The importance of succession planning and SMSFs

The Importance of Succession Planning for SMSFs

Article written by Super Concepts (a leading SMSF administration provider)

 

Succession planning in an SMSF should be an important consideration for all SMSF members.  With the right planning, a smooth succession can be achieved with administrative ease, minimal compliance hassles, tax effectiveness and certainty upon the death of a member.

But what is succession planning?  How does it differ from estate planning?

Succession planning is about control.  Good succession planning ensures the right assets go to the right person at the right time.  But what is the difference between succession planning and estate planning?

Succession planning is about control and estate planning is about distribution.

Estate planning is, in essence, a sub-set of succession planning.

Succession planning establishes who takes over driving when a trustee can’t anymore.

Estate planning establishes who gets the assets and how they get them.

Super laws have changed markedly over the last 13 years or so, with Simpler Super in 2007 and the more recent changes in 2017, have made super more about the current member than a wealth transfer vehicle.

This also, however, makes succession planning more important than ever to ensure administrative ease, certainty, compliance (such as Transfer Balance Accounts, reporting obligations, etc.) and importantly all this occurring in the most tax effective manner possible.

Trustee of the fund after death

The first things to note is when a member dies, they also cease to be a trustee (individual or director of a corporate trustee).

This may mean the fund fails to satisfy the definition of an SMSF.
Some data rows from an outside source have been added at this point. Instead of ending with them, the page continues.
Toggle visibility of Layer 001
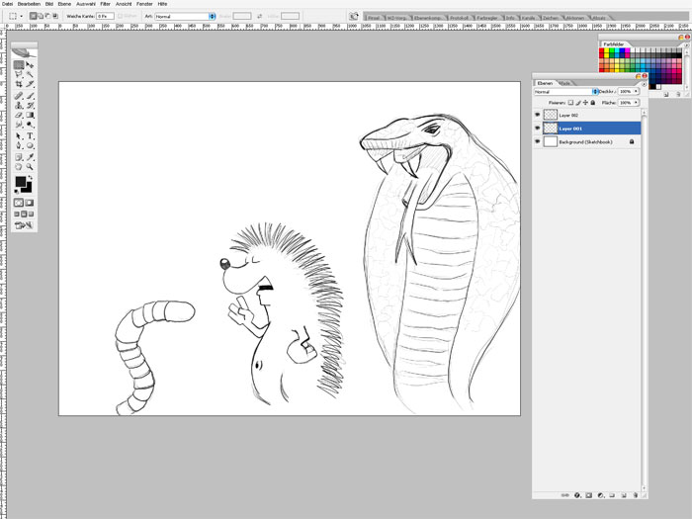Viewport: 692px width, 519px height. tap(538, 129)
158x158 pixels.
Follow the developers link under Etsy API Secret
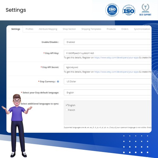coord(117,72)
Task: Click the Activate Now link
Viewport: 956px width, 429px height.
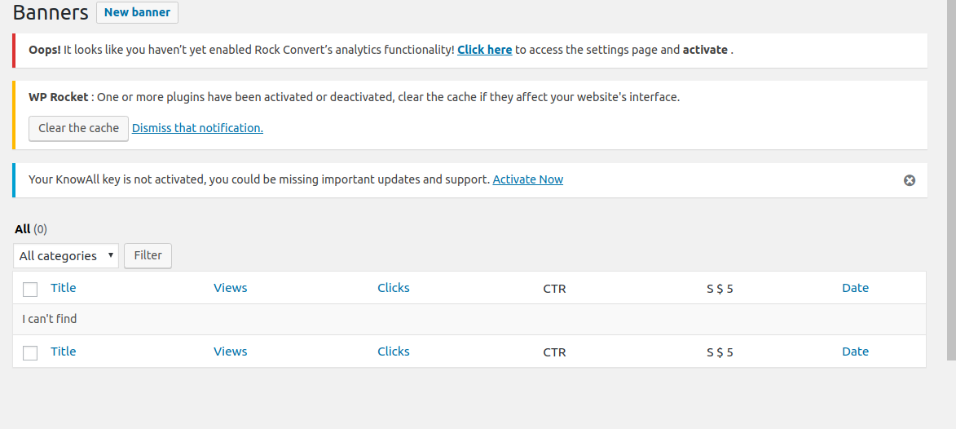Action: [528, 179]
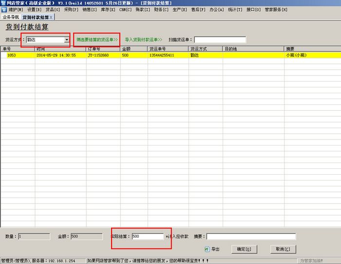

But the super laws – the SIS Act – gives us 6 months to restructure the fund, so it again satisfies the definition of an SMSF.

With a simple fund, comprising 2 members, the surviving spouse may look to appoint the Legal Personal Representative (LPR) – the executor of the deceased – as the replacement trustee.

This may be themselves, or often it may be adult children who can assist with the running of the fund.

Does this mean the fund will again satisfy the definition of an SMSF?  Mum continuing as trustee in her own right, and, say, Mum and her two adult children as LPR for Dad?

Yes. The fund will satisfy the definition of an SMSF if Mum and the Executors of Dad’s estate are trustees of the fund, but only for a period of 6 months after Dad’s benefit commences to be paid.

After that time, the trusteeship will need to be permanently restructured.

Super is not an estate asset

It’s important to understand that super is not an estate asset so the LPR being appointed as trustee in place of the deceased member is not an automatic appointment.

Super exists in its own world.  Your Executor is only appointed trustee if the fund’s governing rules – the trust deed – allows for it.

In many cases there may be no issue with this but in blended family situations it can be a major issue.  There is much case law regarding control of SMSFs such as Ioppolo & Hesford v Conti & Anor [2013]. 4 daughters from the first marriage challenged the payment of a death benefit and wanted to be appointed co-trustee of the fund as Executors of the deceased. Unfortunately for them the fund’s Trust Deed did not expressly allow for this.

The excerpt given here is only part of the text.